1960 par Bertrand de Jouvenel. La prospective s’affirme véritablement à travers les travaux de prévision à long terme, impulsés par Pierre Massé, à l’époque commissaire général au Plan. Un « groupe 1985 » est chargé d’étudier les faits porteurs d’avenir de la France de 1985 dans le but de conforter les orientations générales du Ve Plan (1966-1970).

Face à cet engouement étatique, les cellules de prospective intègrent, dans les années soixante- dix, plusieurs administrations centrales, puis la Datar, suivies de grandes entreprises telles que Kodak, la Snecma, Lafarge-Coppée ou L’Oréal.

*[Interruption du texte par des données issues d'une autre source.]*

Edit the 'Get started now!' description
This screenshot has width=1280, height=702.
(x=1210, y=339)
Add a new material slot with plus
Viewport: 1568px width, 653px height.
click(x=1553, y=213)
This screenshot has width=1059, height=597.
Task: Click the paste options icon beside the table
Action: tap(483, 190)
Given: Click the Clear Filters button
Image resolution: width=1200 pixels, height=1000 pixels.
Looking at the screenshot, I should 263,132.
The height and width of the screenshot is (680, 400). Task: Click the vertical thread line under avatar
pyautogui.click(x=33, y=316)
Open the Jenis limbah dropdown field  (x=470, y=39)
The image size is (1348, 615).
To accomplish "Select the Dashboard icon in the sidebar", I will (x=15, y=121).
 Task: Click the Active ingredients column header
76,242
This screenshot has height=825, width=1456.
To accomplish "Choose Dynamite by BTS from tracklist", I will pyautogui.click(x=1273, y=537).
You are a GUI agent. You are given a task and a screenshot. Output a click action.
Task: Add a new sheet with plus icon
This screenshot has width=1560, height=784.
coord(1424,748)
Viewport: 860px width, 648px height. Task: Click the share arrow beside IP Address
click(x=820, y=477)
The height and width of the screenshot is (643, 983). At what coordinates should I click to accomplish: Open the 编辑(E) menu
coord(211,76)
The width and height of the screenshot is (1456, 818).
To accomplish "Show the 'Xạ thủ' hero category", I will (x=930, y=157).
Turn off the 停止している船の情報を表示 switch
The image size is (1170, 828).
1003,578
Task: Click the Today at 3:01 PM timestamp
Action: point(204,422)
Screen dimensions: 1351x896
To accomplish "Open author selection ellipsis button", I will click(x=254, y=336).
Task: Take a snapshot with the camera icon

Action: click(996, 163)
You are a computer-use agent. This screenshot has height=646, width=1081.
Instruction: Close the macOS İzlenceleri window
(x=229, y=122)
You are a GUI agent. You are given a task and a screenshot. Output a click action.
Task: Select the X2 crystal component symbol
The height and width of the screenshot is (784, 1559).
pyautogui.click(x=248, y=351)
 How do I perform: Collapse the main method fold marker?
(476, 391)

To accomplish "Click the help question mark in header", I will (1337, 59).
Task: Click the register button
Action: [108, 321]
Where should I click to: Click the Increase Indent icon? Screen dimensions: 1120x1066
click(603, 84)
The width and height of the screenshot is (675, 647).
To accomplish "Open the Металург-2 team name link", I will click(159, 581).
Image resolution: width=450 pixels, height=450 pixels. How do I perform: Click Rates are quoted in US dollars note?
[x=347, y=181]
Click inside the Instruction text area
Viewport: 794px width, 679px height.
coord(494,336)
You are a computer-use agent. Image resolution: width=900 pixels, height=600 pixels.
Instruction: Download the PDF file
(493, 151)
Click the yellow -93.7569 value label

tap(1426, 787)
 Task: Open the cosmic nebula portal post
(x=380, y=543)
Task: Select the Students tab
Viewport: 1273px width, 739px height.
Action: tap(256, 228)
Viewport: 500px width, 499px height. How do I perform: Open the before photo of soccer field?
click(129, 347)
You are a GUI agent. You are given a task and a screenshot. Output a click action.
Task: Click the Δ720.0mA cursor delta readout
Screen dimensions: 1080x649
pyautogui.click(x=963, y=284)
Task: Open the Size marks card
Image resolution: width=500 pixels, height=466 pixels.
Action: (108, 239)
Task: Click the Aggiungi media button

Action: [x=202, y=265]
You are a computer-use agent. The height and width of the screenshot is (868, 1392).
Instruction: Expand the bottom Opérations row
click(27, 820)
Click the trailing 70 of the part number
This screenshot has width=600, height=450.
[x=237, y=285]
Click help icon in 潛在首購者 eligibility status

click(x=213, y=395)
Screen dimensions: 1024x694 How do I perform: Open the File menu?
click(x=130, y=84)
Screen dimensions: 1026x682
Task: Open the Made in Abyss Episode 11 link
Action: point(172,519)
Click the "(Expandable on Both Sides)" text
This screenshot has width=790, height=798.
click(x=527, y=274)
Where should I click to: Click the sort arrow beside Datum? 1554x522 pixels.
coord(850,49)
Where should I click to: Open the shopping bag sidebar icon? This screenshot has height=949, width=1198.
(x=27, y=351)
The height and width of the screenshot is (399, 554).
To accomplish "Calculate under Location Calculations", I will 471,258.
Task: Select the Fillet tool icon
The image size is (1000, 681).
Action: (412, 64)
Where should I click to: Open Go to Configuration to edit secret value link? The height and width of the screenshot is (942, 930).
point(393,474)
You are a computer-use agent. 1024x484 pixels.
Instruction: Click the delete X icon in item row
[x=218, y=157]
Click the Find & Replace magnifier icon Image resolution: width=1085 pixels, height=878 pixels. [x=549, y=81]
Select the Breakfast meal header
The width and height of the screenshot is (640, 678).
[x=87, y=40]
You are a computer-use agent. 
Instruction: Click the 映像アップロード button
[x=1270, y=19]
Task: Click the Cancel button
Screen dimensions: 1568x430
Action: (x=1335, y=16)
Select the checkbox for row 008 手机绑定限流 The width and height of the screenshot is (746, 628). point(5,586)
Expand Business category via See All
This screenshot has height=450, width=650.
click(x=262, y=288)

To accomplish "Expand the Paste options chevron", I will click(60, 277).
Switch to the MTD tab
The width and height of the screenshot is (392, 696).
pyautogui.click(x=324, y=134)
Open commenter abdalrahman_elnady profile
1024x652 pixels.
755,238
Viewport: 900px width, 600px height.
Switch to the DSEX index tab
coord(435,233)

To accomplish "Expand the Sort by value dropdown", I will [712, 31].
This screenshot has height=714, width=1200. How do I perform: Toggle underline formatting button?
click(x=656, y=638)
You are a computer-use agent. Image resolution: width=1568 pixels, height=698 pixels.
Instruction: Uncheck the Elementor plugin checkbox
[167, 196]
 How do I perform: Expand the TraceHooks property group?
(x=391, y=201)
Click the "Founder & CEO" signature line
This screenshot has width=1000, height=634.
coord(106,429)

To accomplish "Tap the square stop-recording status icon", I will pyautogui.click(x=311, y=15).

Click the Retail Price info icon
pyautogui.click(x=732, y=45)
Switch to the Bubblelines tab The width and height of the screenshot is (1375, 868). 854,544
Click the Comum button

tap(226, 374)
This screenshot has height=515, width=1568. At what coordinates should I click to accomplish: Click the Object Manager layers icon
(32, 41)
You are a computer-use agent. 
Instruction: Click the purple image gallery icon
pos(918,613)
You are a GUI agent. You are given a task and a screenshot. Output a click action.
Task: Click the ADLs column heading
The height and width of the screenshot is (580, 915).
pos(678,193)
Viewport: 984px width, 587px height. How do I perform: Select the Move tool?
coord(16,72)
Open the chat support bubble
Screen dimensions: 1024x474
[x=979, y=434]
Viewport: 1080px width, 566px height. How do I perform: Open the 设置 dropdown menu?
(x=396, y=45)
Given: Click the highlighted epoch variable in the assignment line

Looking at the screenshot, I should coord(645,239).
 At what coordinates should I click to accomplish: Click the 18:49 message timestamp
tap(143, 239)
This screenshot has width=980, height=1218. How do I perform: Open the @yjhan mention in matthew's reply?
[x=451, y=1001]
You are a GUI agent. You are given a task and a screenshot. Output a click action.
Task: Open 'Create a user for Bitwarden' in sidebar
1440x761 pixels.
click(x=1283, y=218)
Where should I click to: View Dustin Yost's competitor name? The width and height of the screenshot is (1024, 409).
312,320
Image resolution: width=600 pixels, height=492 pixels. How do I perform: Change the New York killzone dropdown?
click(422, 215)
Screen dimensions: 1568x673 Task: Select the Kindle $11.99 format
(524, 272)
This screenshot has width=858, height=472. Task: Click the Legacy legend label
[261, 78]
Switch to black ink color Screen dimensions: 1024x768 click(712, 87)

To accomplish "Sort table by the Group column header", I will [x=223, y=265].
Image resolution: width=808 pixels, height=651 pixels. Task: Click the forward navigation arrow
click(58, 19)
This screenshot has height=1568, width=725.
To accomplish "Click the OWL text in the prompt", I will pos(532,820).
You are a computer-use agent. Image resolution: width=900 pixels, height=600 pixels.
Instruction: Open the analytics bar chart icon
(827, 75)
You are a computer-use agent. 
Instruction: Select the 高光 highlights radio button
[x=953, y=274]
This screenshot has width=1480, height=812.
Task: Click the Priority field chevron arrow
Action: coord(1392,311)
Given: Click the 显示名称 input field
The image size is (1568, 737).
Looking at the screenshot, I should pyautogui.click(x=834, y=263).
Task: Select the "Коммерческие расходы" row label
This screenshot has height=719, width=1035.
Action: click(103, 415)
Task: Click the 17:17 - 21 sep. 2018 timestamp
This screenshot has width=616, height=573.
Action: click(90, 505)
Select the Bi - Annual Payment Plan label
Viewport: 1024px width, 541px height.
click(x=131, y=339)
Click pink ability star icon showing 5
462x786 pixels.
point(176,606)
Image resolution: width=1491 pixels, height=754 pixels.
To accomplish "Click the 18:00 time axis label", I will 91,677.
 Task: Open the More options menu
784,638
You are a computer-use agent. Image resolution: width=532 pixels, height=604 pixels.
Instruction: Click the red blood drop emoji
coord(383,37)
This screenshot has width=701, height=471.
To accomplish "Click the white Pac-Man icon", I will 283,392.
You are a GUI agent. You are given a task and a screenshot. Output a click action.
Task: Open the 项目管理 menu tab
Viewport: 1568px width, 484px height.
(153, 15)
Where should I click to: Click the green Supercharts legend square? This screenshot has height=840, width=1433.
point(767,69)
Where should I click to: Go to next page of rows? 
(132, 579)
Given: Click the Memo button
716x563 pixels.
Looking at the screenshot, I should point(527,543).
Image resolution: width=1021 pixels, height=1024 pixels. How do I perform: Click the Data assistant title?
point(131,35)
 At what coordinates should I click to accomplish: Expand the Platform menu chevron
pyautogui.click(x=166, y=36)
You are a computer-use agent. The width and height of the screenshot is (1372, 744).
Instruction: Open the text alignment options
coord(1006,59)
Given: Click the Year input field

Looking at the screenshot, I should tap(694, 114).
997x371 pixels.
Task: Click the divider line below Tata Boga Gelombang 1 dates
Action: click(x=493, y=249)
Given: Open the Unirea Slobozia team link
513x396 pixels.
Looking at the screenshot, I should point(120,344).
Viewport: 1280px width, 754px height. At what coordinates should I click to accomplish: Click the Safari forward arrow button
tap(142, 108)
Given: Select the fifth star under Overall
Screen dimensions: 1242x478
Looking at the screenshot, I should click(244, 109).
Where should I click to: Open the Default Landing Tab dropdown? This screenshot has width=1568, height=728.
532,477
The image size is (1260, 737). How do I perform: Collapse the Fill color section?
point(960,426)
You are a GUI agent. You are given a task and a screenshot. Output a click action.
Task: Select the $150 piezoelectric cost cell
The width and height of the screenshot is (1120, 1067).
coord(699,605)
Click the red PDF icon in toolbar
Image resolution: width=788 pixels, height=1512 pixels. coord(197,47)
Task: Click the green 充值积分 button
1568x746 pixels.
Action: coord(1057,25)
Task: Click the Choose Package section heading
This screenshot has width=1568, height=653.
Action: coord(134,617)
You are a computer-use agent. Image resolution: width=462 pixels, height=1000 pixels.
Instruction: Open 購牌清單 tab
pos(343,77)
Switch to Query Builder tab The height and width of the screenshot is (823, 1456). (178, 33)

Certains travaux décrivent l’arrivée de la prospective en France et, plus spécifiquement, au sein des organisations publiques et privées (Roubelat, 1996 ; Stoffaës, 1996 ; Hatem, 1997 ; Thépot & al., 2000)34.

D’un point de vue plus général, l’essor de la prospective, favorisé par la croissance économique, est soutenu par le développement après-guerre de la Recherche Opérationnelle, des modèles d’aide à la décision et des méthodes rationnelles de management. Ces instruments sont utilisés dans un souci de rendement, de performance et d’optimisation des coûts, mais aussi pour s’interroger sur les décisions stratégiques à adopter. C’est l’ère des modèles, des matrices, des plans, des scénarios, et du « long

range planning » aux Etats-Unis. La planification par scénarios va connaître un succès croissant et

s’accompagne d’une évolution profonde de la culture d’entreprise. Les grands groupes pétroliers tels que Shell donnent l’exemple et permettent à la prospective de s’ériger comme une pédagogie des changements afin « d’éclairer la préparation des décisions dans une démarche réactive et décentralisée » (Stoffaës, 1996, p. 31). Cependant, les travaux de Herbert Simon (1991), qui lui valent un prix Nobel, remettent en cause le mythe de l’homo oeconomicus, en introduisant la notion de « rationalité limitée ». En d’autres termes, à l’heure de la crise économique, la modélisation à outrance, imprégnée de rationalisme et de scientisme, est fortement critiquée. Ainsi, à partir des chocs pétroliers des années 1970, la planification d’entreprise n’échappe pas à la vague de scepticisme qui frappe tous les efforts d’anticipation et de prévision. La démarche planificatrice, et notamment la « prévision d’Etat » rentrent en crise (Stoffaës, 1996, p. 17). Le phénomène est général et l’attrait de la planification décline dans tous les

pays où elle était indicative, particulièrement dans les pays de l’ex bloc de l’Est, qui érigeaient la notion de

Gossplan comme modèle de référence.

Pour sortir la prospective de cette impasse, les prospectivistes l’ont dissocié de la planification stratégique. Ainsi, Découflé précise « qu’en dépit de formules encourageantes sur leur alliance

indispensable, planification et prospective continuent (…) de suivre chacune leur rythme de développement propre : c’est que leur éloignement relatif par rapport aux structures de décisions est, de toute évidence, fort différent » (Découflé, 1972, p. 51). Ils s’accordent à considérer que planification et

prospective sont alliées par leur quête commune d’anticipation de l’avenir pour servir l’action. Mais leurs approches et leurs ambitions sont indéniablement différentes. D’abord, les objectifs quantifiés utilisés lors des prévisions planifiées, ne constituent pas une finalité majeure pour la prospective, qui ne les traitent que comme un des moyens de préparer les stratégies (Stoffaës, 1996). Deux autres différences majeures sont soulignées : « la prospective retient un éventail de facteurs plus variés que la planification

(…) et l’horizon temporel n’est pas le même » (Bailly, 1999, p. 20).